Tell Me Your Story

(From My Post on LinkedIn Pulse)

Everyone is talking about storytelling these days. It’s in vogue. A buzzword. At the corporate level you hear how meetings need to be based around a narrative. In journalism training you see a huge emphasis on storytelling over and above simply emphasizing facts. Marketing whitepapers are going crazy over the need to make a narrative out of your organization’s messaging. Nonprofits and fundraisers are waking up to the realization that it is all about stories (not just the poster child story, but the story of the organization, and now, even the story of the donor).

I am glad to see all this. But even as a strong believer in the power of stories I am intrigued at why it’s in such vogue. Thinking about it, here are some reasons I came up with:

1) Our society is deluged with information and much of it is passed on without greater context. We are suffocating from lack of context. (A story is all about context and the dramatic arc that stories possess). Everywhere we turn there is a flood of information. But it is different than in previous days. Once upon a time news articles, consumer information, even advertising was delivered mostly within the context of a magazine, a store, a TV show, a network, a brand. But that has changed. Where editors and producers used to define the context of our information, now we are our own guides and our own editors. (That isn’t all bad – many of us for years decried the gatekeepers in the media and their more or less evident biases and distorted views of reality). But now we are on the other side of the pendulum. And we are suffering some new effects from it. Much of the news these days is being consumed article by article. We get most of our information à la carte or cafeteria style. Our favorite gatekeepers may be our friends linking articles on Facebook as we read our “newsfeed” diligently every day.

After a while people get tired of not having a solid larger context. There comes a craving for context. What does this article mean? How do I see this point of view in light of the bigger picture? What is “the rest of the story?” as Paul Harvey used to say. So, we develop a thirst for narratives and the stories that hold things together.

(I could get philosophical here and talk about the effect of postmodernism, the destruction of the grand narrative concept, the accompanying idea that everything is about “me,” and so forth. It’s all tied together. But I’ll save that for another time.)

#2) Besides not having context we are overloaded with analytical information (rather than analogical information). Analysis uses mostly the left side of the brain while analogy tends to use the right side. Honestly, I believe the left sides of our brains are becoming weary. A good story, happy ending or sad ending, a laugh, a joke – these carry much more water nowadays.

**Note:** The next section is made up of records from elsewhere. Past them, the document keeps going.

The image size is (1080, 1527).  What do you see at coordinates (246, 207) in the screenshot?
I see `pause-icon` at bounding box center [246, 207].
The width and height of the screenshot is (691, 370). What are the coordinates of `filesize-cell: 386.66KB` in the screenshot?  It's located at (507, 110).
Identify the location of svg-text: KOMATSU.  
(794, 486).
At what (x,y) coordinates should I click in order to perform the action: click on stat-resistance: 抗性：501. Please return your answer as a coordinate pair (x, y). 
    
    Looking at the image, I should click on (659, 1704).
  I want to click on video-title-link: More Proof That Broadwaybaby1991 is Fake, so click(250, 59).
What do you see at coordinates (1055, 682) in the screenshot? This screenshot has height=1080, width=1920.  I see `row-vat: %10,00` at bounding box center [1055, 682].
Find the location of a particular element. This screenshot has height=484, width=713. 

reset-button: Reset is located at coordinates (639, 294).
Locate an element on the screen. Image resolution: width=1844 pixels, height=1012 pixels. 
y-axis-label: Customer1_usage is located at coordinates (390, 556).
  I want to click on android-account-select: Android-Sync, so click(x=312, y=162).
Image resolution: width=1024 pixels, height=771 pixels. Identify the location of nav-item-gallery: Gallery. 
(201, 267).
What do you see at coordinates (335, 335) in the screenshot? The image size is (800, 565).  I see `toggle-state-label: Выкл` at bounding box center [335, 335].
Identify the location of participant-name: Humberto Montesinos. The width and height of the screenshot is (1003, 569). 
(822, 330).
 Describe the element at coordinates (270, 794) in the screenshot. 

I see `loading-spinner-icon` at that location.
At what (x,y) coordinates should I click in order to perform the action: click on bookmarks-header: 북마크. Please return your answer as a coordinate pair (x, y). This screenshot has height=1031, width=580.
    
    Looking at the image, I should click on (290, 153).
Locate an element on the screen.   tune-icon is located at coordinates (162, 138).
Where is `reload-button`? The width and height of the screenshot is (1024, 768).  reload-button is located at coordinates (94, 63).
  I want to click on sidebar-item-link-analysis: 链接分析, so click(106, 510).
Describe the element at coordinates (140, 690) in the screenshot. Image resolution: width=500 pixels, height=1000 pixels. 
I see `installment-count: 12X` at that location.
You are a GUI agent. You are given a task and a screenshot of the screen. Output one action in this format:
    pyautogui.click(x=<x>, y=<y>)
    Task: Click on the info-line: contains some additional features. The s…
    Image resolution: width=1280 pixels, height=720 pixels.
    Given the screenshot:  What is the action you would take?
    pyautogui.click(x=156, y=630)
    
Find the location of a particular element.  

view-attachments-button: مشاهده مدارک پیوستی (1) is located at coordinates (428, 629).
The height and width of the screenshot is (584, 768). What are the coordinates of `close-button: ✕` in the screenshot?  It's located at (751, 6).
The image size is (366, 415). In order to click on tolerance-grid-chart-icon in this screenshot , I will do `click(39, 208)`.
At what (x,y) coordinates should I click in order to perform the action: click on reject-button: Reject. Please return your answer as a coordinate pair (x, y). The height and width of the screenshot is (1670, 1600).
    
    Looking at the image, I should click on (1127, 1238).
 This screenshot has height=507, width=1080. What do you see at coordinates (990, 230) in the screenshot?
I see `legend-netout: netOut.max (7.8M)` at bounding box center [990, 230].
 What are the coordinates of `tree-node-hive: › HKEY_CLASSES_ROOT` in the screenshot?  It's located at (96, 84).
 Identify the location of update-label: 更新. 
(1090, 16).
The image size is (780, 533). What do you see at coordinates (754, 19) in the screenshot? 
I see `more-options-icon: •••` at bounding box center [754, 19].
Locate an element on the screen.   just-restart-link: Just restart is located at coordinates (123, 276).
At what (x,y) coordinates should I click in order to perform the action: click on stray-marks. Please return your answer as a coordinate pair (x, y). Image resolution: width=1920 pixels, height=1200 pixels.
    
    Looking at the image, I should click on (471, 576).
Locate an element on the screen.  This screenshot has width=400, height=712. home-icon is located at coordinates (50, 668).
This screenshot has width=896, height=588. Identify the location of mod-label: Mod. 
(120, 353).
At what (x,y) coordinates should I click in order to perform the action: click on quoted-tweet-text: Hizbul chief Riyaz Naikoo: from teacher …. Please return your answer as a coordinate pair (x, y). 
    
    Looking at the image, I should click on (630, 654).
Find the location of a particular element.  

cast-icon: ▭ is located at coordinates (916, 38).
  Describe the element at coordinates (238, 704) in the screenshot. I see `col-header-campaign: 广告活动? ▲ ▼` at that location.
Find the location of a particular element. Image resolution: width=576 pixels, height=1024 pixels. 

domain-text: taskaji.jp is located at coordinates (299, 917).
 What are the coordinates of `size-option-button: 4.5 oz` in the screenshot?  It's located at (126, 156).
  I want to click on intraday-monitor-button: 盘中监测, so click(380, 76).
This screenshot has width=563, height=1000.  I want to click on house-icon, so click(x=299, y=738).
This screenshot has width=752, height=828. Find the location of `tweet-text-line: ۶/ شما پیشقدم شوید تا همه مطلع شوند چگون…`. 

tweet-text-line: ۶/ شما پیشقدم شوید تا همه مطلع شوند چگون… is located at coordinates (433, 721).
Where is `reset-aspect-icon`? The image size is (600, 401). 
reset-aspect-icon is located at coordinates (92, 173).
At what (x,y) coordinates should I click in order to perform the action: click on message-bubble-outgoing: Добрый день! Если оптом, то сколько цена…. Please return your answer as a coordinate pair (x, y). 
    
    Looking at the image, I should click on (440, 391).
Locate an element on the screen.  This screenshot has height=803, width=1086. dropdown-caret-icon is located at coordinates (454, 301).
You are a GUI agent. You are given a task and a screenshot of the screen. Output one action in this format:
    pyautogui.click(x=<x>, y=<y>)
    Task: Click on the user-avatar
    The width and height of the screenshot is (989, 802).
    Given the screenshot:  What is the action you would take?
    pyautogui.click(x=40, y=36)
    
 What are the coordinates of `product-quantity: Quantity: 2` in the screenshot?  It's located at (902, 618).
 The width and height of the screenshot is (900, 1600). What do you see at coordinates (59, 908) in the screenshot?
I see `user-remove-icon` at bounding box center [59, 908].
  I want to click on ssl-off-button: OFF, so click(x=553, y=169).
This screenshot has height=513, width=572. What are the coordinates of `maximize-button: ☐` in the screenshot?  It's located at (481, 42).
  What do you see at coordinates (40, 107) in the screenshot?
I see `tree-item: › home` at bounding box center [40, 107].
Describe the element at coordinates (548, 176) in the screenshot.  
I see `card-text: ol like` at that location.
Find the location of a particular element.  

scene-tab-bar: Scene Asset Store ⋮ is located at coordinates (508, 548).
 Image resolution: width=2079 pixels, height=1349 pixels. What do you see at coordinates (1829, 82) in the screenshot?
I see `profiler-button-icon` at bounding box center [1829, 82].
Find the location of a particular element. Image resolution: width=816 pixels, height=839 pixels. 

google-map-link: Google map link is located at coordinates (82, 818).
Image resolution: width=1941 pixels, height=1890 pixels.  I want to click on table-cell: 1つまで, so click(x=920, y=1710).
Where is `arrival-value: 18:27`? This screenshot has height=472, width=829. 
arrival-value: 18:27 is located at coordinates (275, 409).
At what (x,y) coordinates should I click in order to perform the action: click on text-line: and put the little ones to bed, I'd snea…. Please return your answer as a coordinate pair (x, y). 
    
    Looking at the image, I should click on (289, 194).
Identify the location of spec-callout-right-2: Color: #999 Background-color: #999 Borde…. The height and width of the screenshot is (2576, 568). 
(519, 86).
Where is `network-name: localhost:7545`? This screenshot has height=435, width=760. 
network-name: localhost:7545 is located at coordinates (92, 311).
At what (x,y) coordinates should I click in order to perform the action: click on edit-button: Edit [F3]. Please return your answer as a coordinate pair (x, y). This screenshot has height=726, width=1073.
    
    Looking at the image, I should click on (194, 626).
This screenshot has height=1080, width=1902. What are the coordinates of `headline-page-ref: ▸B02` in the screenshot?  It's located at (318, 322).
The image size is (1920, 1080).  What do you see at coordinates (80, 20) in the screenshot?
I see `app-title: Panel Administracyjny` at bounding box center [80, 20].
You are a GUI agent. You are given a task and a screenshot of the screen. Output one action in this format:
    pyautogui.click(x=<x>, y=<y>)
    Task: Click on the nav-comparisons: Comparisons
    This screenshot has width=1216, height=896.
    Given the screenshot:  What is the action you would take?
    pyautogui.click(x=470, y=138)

#3) We are not satisfied, even in the midst of our technology. Yes, technology can be great. I look around my desk at all the digital tools that I have. (I was a pioneer in digital space). But, you know what? Sometimes I get tired of talking to and listening to robots. We begin to long for human faces (OK, some don’t and they are starting to scare me). We want to talk with people.

But more and more, robots are replacing people in our lives. Try calling a support desk to get help understanding the gadget you’re trying to work with and often you get more robots, or at best phone menus. Where are the human beings? The big question of the future may be: “How can we tell the human being from the robot?” – If I were to place a bet it would be decided by who tells the best story. I have noticed that I am developing a habit of cheering when a help desk (human) makes a mistake. “I am so glad you are a human!” I tell them.

Yes we’re hungry for stories. We are starving for stories. It may be a fad and a buzzword in business but it’s not a gimmick. It is part of the essence of human communication.

(Now. Having finished all that necessary analysis, let me tell you an interesting story!)

A few years ago, I was working with an influential organization in the mid-Atlantic region of the US. The president of the company and I were both southerners, and, as many southerners do, we started most of our business “chats” by telling stories. One day we had an important problem to solve, and one of the high-level managers was in the president’s office to help work on the solution. He was a very “straight-to-the-point” fellow and not fond of beating around the bush, so to speak. After about 25 minutes of watching stories flow between the president and me, the other manager was visibly frustrated.

The president then stood up, we shook hands and he said, “We solved it.” The other manager was befuddled. But we had figured it out. As we had laughed and gone through some good tales, the solution had become very obvious to the two of us. I am not sure the other manager has figured it out to this day.